**ACTIVITY**
Exactly the lines from the start of the data below through the line containing "The width and height of the screenshot is (1422, 840)." must be returned, and no others.

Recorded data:
----------

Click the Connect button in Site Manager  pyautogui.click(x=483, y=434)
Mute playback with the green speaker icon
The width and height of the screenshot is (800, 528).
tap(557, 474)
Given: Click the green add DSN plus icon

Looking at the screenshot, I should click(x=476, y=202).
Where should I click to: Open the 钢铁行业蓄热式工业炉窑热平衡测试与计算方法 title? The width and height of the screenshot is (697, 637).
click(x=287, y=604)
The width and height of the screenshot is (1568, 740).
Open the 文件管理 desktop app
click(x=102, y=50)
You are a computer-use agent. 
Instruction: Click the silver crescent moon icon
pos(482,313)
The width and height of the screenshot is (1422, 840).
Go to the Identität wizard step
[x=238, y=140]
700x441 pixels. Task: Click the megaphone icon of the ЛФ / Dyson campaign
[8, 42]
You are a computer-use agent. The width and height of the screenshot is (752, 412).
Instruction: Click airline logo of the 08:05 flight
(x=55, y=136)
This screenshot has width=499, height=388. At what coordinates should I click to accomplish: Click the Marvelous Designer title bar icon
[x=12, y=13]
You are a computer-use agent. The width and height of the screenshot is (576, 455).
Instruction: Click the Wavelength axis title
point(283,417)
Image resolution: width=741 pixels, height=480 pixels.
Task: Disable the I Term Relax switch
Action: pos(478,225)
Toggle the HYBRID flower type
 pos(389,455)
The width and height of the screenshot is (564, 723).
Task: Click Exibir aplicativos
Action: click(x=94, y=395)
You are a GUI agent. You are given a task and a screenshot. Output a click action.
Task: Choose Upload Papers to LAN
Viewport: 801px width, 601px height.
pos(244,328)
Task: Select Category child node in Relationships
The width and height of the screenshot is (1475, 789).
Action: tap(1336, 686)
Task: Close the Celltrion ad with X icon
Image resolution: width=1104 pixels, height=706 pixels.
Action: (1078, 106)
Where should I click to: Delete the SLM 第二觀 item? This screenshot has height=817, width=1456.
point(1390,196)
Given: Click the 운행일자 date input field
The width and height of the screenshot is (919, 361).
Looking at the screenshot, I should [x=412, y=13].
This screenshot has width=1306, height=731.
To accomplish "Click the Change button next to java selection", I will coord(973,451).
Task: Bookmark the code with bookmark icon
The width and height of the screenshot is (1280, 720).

----------

**OUTPUT OF THE EXERCISE**
Click the Connect button in Site Manager  pyautogui.click(x=483, y=434)
Mute playback with the green speaker icon
The width and height of the screenshot is (800, 528).
tap(557, 474)
Given: Click the green add DSN plus icon

Looking at the screenshot, I should click(x=476, y=202).
Where should I click to: Open the 钢铁行业蓄热式工业炉窑热平衡测试与计算方法 title? The width and height of the screenshot is (697, 637).
click(x=287, y=604)
The width and height of the screenshot is (1568, 740).
Open the 文件管理 desktop app
click(x=102, y=50)
You are a computer-use agent. 
Instruction: Click the silver crescent moon icon
pos(482,313)
The width and height of the screenshot is (1422, 840).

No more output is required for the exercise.